La riabilitazione medica è la prima fase verso una reintegrazione del paziente nella sua vita abituale. Con la guarigione della ferita e la preparazione di una protesizzazione adeguata, si determinano i presupposti per l’integrazione del paziente nel mondo del lavoro e nella società.
Se la struttura ospedaliera in cui è stata condotta l’amputazione lo consente, la riabilitazione è il passo successivo all'intervento, diversamente è necessario il trasferimento in un’adeguata clinica riabilitativa che deve avvenire 2-3 settimane dopo l’intervento. A questo punto, le ferite devono essere quasi del tutto guarite; di regola, la guarigione completa non è assolutamente necessaria.
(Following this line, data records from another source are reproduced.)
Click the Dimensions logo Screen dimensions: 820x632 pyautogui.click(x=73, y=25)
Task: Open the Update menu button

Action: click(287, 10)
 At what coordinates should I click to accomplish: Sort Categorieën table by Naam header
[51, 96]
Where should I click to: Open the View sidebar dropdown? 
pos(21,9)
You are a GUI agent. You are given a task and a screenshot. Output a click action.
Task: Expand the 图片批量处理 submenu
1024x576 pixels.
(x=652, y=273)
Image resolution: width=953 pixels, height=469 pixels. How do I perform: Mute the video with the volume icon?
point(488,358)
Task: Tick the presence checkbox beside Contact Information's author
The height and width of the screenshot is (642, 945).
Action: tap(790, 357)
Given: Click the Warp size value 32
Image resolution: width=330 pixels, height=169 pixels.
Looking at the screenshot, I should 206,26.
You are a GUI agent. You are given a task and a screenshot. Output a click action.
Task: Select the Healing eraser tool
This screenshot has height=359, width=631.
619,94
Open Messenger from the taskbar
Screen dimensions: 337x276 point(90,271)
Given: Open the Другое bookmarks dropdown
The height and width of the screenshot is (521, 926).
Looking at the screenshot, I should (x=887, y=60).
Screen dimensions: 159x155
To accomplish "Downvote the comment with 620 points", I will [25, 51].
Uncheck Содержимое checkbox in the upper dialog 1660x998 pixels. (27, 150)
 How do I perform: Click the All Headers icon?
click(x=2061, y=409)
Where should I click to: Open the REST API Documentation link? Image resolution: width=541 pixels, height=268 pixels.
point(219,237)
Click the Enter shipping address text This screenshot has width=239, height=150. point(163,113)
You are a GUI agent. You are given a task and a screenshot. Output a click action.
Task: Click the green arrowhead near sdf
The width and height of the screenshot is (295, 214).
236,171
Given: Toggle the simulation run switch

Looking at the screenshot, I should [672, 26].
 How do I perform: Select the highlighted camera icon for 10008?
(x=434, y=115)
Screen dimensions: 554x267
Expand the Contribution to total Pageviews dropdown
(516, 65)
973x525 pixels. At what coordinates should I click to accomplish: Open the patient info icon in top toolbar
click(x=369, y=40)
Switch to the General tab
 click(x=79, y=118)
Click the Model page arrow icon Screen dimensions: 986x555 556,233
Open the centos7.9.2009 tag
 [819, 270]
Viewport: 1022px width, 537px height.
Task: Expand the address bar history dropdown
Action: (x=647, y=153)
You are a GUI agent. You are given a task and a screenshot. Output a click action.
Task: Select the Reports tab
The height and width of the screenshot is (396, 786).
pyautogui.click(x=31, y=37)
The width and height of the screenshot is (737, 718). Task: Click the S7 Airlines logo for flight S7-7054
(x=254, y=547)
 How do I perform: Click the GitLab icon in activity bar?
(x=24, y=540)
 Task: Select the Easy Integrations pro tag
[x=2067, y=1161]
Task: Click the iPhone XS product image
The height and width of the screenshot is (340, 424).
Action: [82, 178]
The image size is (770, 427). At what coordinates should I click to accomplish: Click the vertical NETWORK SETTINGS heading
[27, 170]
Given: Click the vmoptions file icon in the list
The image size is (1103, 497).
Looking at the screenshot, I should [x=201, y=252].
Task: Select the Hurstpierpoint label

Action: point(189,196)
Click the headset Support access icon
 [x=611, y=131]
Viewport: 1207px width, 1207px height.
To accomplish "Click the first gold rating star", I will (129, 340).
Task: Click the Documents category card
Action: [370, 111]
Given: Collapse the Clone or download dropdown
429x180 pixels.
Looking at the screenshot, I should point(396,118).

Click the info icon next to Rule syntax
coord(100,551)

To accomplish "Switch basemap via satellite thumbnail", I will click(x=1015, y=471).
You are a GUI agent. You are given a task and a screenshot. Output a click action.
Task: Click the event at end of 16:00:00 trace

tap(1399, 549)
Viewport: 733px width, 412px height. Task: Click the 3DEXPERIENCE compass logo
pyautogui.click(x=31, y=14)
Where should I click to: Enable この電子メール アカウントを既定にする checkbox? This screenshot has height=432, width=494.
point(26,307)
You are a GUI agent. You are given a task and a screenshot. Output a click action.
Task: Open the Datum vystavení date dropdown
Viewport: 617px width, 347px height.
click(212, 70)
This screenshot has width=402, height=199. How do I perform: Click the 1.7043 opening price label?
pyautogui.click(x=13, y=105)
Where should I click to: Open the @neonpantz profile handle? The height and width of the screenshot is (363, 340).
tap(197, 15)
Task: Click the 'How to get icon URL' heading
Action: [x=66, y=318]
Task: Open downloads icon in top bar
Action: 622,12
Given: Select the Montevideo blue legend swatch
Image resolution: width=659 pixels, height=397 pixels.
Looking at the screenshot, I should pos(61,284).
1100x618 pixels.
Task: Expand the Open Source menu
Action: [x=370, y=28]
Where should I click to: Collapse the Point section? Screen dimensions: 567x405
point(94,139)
Le spese vengono sostenute di solito dalla previdenza sociale (assicurazione sanitaria, assicurazione pensionistica, assicurazione contro gli infortuni), se sussiste una corrispondente copertura assicurativa. Anche la scelta della struttura riabilitativa viene effettuata da parte del sistema sanitario, quando viene fatta una corrispondente richiesta dal medico curante o dai servizi sociali della clinica.
In generale, i pazienti amputati devono essere riabilitati in regime di ricovero; solo così si riesce, infatti, a effettuare adeguatamente le complesse misure necessarie. Un’eccezione può essere costituita dai provvedimenti di “perfezionamento” condotti in pazienti portatori di protesi già da tempo amputati. Inoltre, nelle prime settimane dopo l’operazione chirurgica, i pazienti necessitano anche di particolari misure di cura e assistenza che a casa non potrebbero essere garantite.
Tuttavia, l’ambiente domestico e il sostegno di familiari e conoscenti è molto importante. Per questo, i familiari vengono istruiti su come aiutare il paziente, per quanto possibile, quando indossa la protesi. Inoltre, bisogna discutere ed attuare assieme a loro la riorganizzazione dell’ambiente abitativo. L’ambiente privato contribuisce naturalmente anche alla stabilizzazione psichica del paziente.